(Records provided)

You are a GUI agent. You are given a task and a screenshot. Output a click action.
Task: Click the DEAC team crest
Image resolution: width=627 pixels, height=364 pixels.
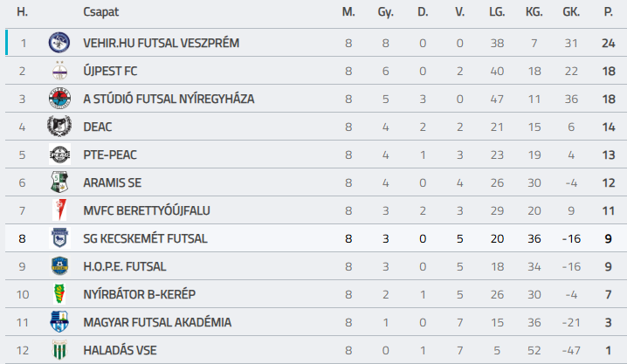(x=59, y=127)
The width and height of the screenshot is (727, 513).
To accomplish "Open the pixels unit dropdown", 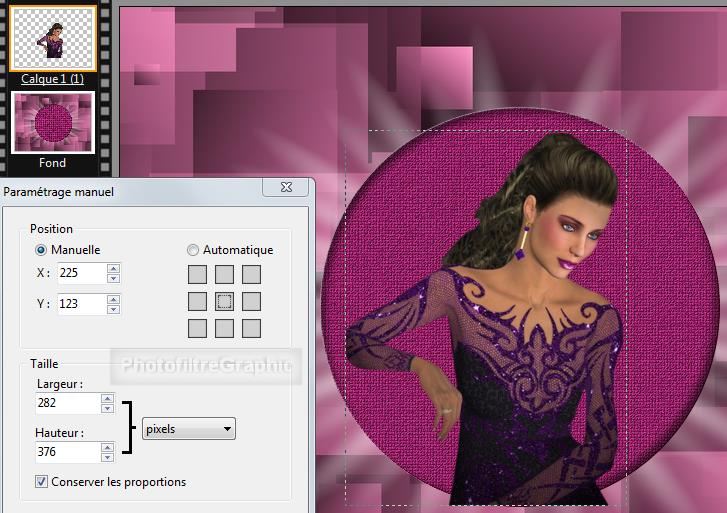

(End Records provided)
(Records provided)

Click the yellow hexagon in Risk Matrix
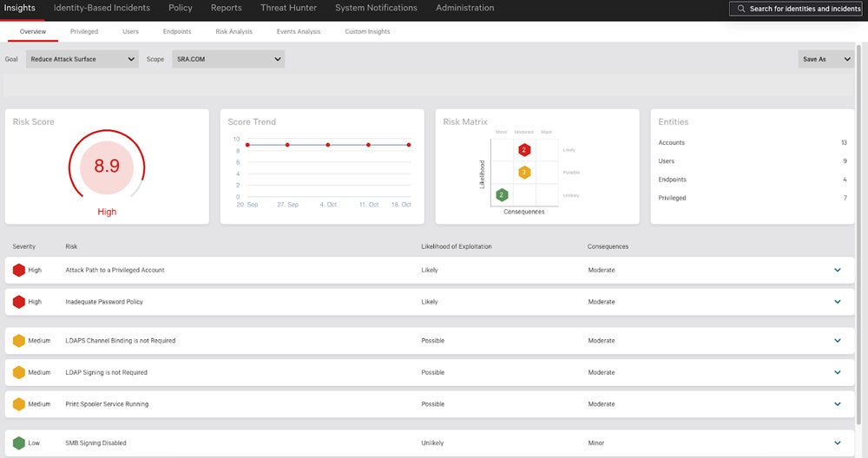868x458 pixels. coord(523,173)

(End Records provided)
(Records provided)

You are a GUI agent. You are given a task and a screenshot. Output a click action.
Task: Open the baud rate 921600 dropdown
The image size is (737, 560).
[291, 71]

(End Records provided)

The task :: Output only the lines above from the one containing "Task: Click the DEAC team crest" to the one containing "the pixels unit", both included, exactly as written and with no pictures.

The answer ::
Task: Click the DEAC team crest
Image resolution: width=627 pixels, height=364 pixels.
(x=59, y=127)
The width and height of the screenshot is (727, 513).
To accomplish "Open the pixels unit dropdown", 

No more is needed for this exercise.